What to do: Print, word for word, the stretch of the listing below from the line containing "1357x716 pixels. Task: Focus" through the line containing "pyautogui.click(x=912, y=20)", both included. Leave the pictures out.

Entries shown:
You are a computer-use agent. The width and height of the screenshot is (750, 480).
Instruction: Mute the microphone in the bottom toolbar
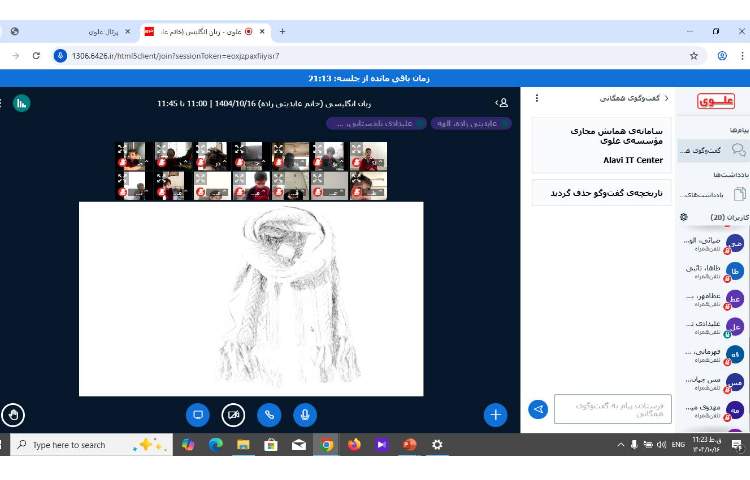305,414
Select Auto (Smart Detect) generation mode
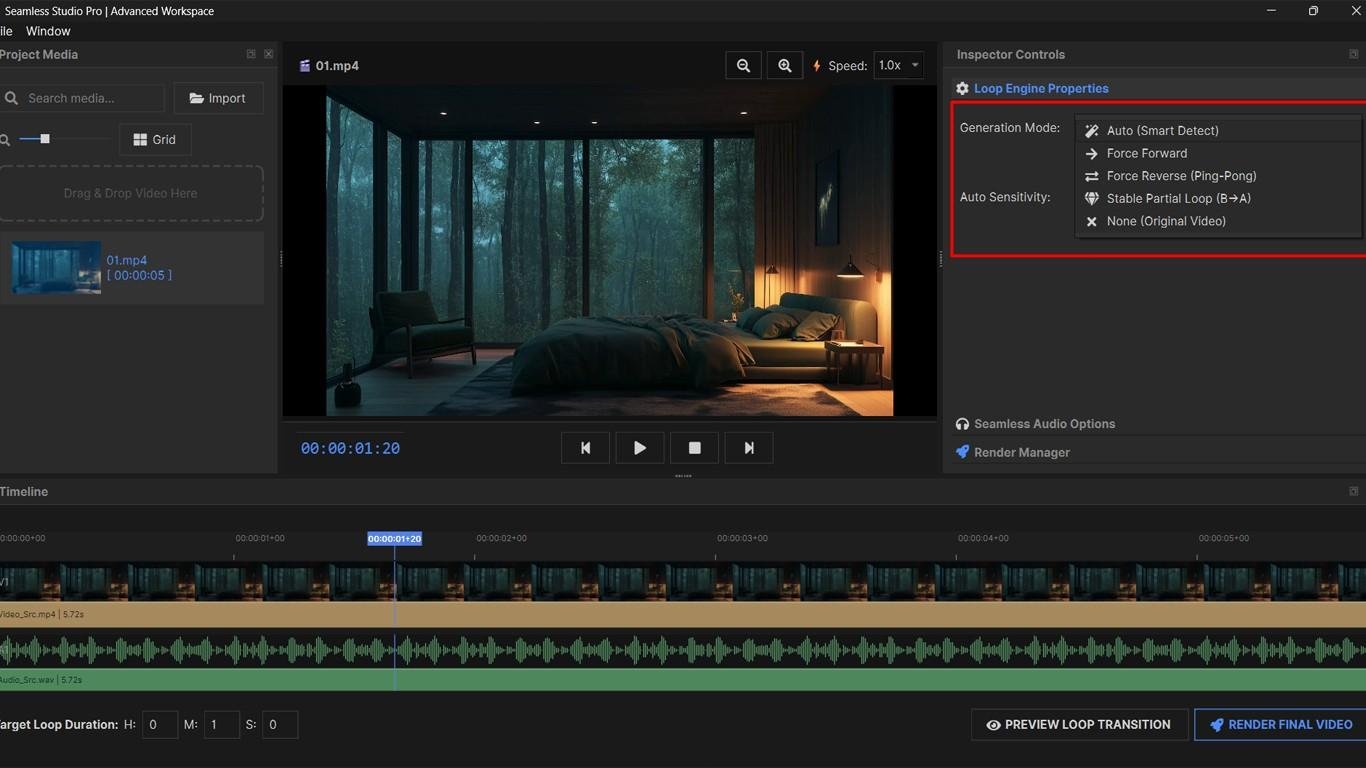 point(1162,131)
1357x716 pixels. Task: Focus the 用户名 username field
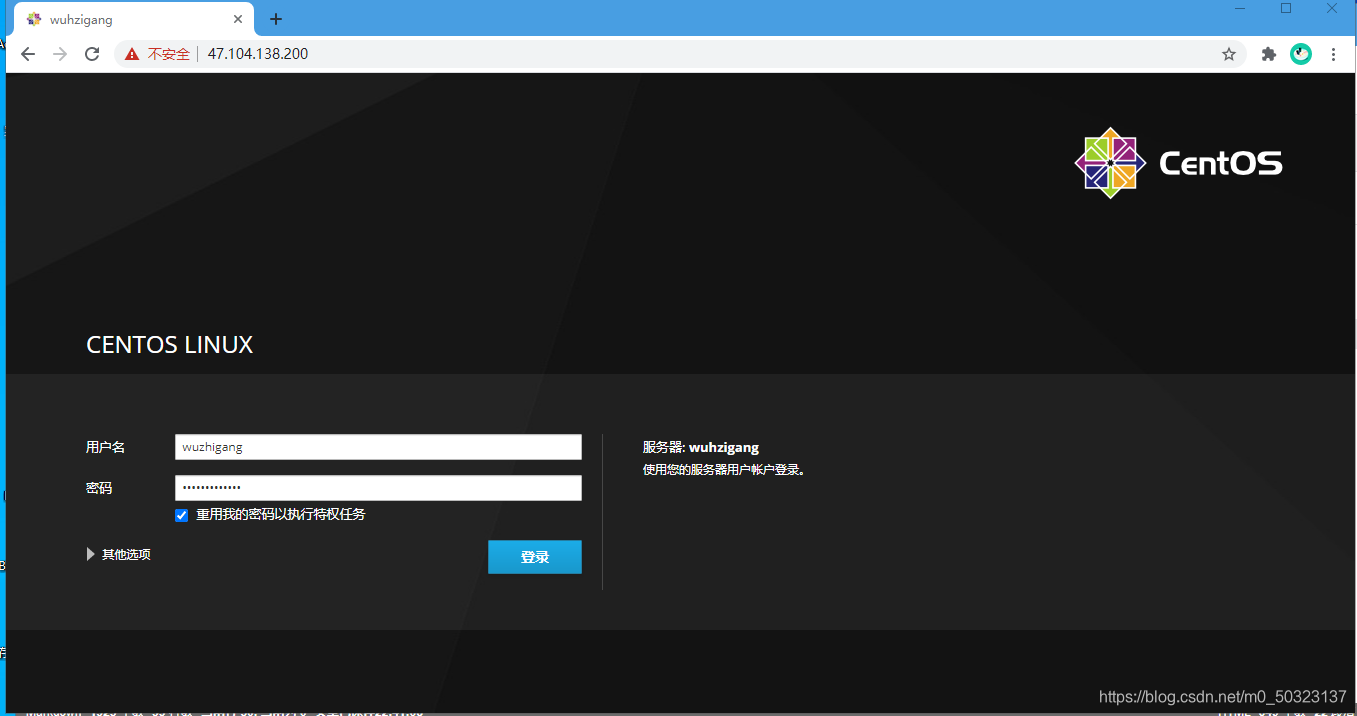pyautogui.click(x=378, y=447)
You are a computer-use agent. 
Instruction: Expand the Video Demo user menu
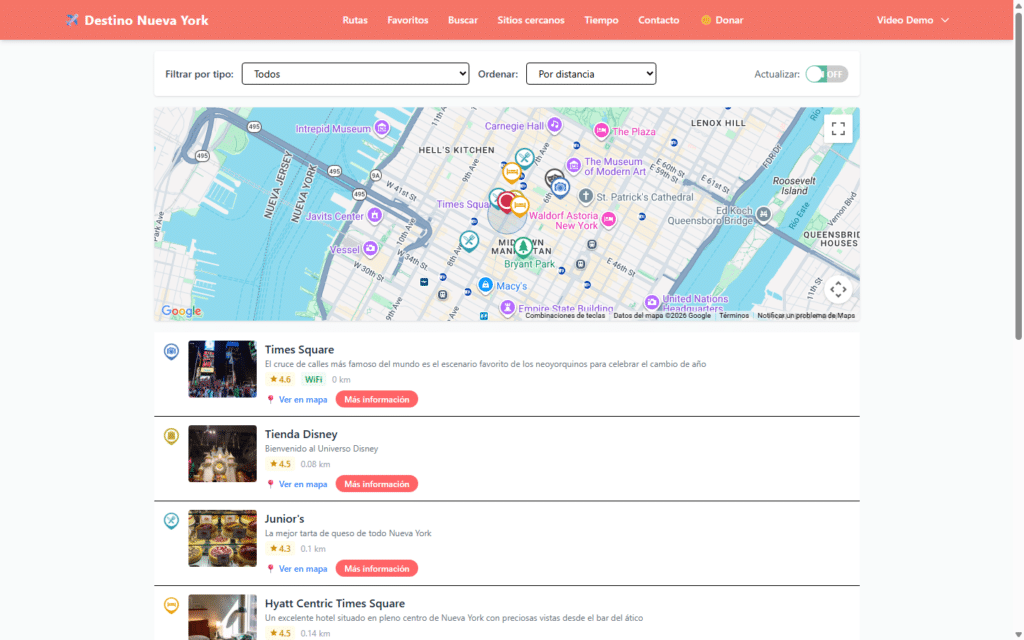pyautogui.click(x=912, y=20)
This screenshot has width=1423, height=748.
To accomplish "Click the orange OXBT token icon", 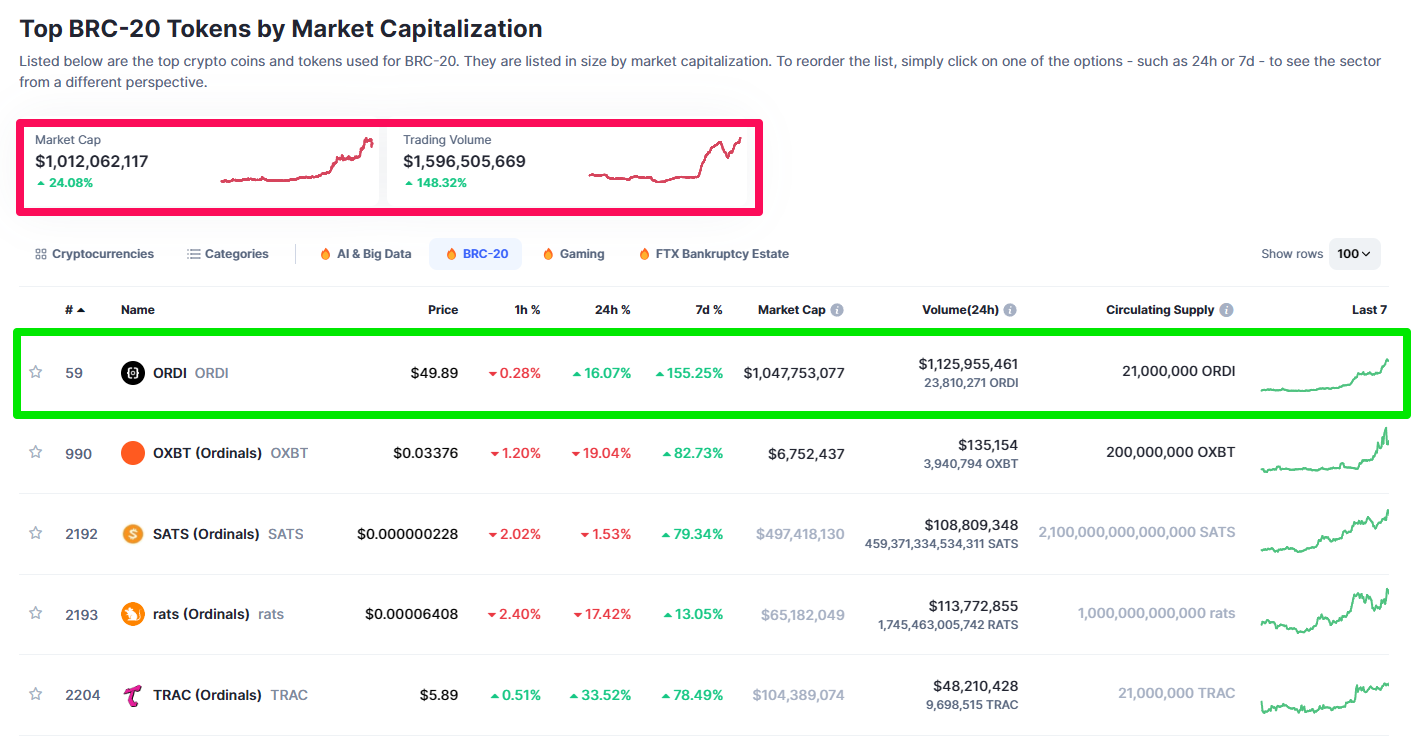I will (133, 453).
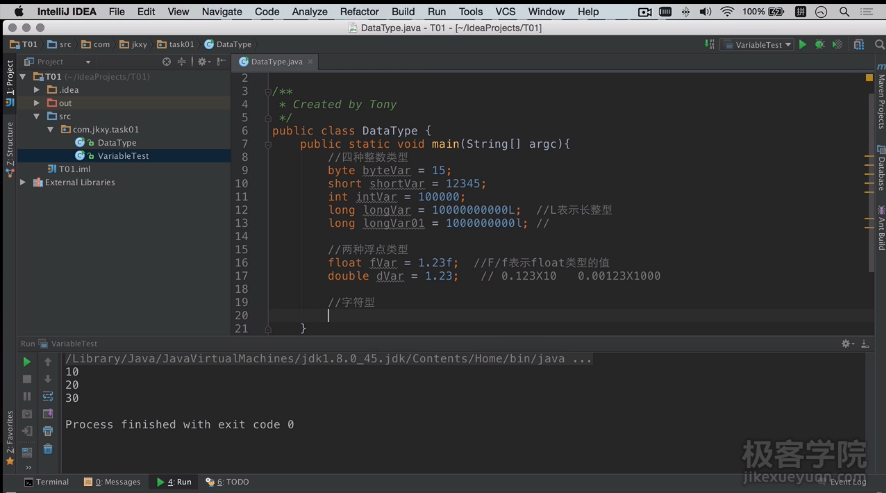Rerun the program in Run panel
Viewport: 886px width, 493px height.
(x=27, y=362)
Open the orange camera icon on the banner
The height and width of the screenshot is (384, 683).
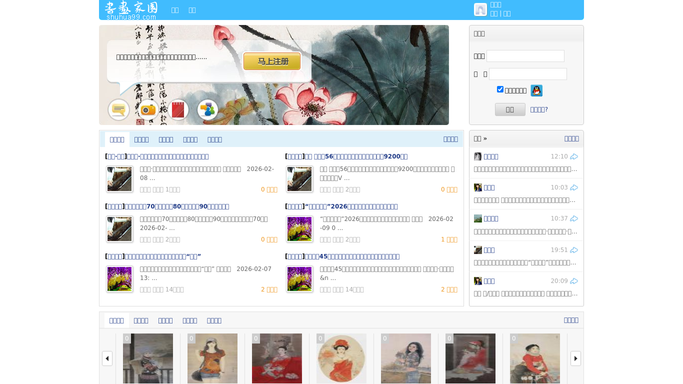click(x=148, y=109)
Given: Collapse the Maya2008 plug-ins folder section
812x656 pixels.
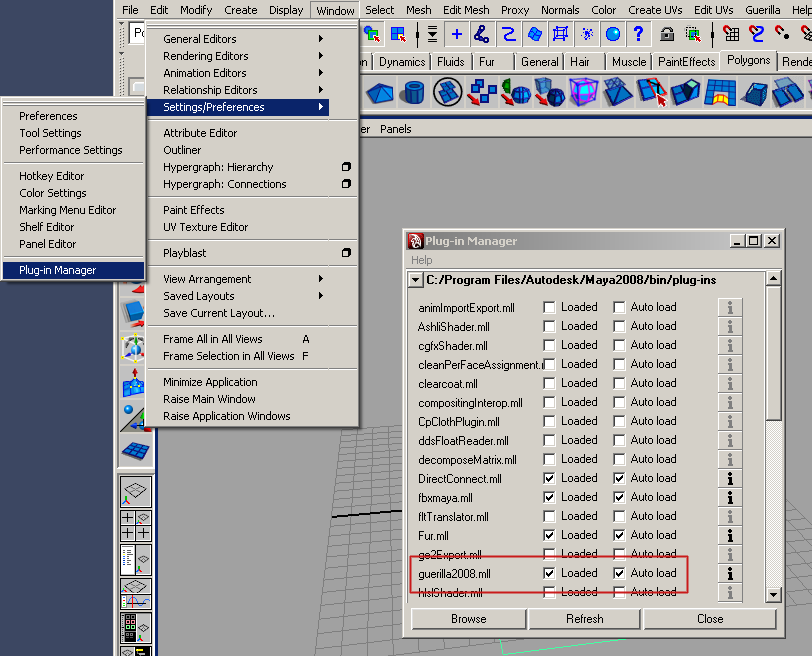Looking at the screenshot, I should pyautogui.click(x=417, y=281).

Written response:
1357x716 pixels. Task: Focus the 用户名 username field
pyautogui.click(x=378, y=447)
You are a computer-use agent. 
Instruction: Expand the Video Demo user menu
pyautogui.click(x=912, y=20)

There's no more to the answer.